A seis estaciones de la mía, se subió una pareja que me remontó a los años 40. Él llevaba un pañuelo blanco en la bolsa del traje, como lo hacían hace muchos años, y tenía puesto un sombrero que me hacía recordar al legendario Indiana Jones. Ella era toda una joya, elegante de pies a cabeza. Presumiendo de una juventud extinta y de un peinado que ya ni en los salones de belleza lo hacen. Él le ofrecía el brazo para que ella lo sujetara. Y así iban los dos, de pie, mostrándole al mundo que cuando se quiere de verdad, el tiempo no pasa y el viaje es eterno.

No pude seguir leyendo, así que cerré el libro. Había gente demasiado interesante como para seguir devorando las hojas de la novela que leía. Quería ser partícipe de esa mezcla tan exótica antes de bajar del vagón y de olvidarlos para siempre.

A cuatro paradas de la estación en la que tenía que bajar, se subió una mujer que iba acompañada de un hombre, los dos bajo el efecto del alcohol o de alguna droga. Ella era un esqueleto que buscaba un lugar para sentarse. Pude intuir que los dos llevaban varias horas sin dormir y sin comer. Perdidos en una nube de opio, jurándose amor eterno entre el humo de la marihuana y tragos de vodka y ron. No podía dejar de mirarla, me daba tristeza el ver cómo, al igual que un cigarro, ella también se consumía.

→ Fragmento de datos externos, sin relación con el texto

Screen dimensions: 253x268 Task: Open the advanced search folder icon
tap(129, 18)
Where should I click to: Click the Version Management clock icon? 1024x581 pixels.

Ya estaba a pocos metros de llegar a mi destino, cuando vi entrar a una mujer de unos 40 años aproximadamente. Me fijé que tenía el cabello blanco por las canas, que ahora colonizaban lo que alguna vez fue color negro. Era demasiado joven y eso me confundía, pensaba que era una cuestión de la genética y de la mala suerte, ya que su pelo estaba destinado a envejecer antes de tiempo. Pero la genética y la mala suerte se me olvidaron por completo cuando volteó hacia donde yo estaba sentada y pude verle la cara. No recuerdo haber visto en mi vida un rostro tan perfecto como el de esa mujer. No llevaba una gota de maquillaje y, aún así, era hermosa. Verla era un privilegio y un placer. Ella, para mis ojos, era el Dorian Gray de la línea diez del metro. Si Oscar Wilde la hubiera visto, concordaría conmigo. Las canas le quitaron color a su pelo, pero le dieron luz a la cara.

Comienza a disminuir la velocidad del tren. Este no es el destino final, pero para mí lo es. Aquí me bajo yo. Me levanto, cedo mi asiento y me acerco a las puertas, que se abrirán en cuanto este haga un alto total. La mayoría ya han bajado, pero hay seis personas que siguen en el mismo vagón. Son las mismas personas que desviaron mis ojos de las páginas del libro que estaba leyendo.

En silencio los analizo antes de bajarme y les agradezco el que me hayan permitido reflexionar sobre el vacío que hay en mi vida; sobre la peste que a veces provoca mi existencia; sobre lo atemporal que es el amor; sobre la esclavitud que genera un vicio; y que la belleza se encuentra en cualquier edad, es solo cuestión de quererla ver.

Me voy con mis soliloquios. Mientras subo las escaleras eléctricas, para salir del metro, pienso en todo lo que he visto y he aprendido a lo largo de ocho estaciones. No sé, pero espero que algún día yo también desvíe la mirada de algún extraño, mientras viaja en el vagón del tren.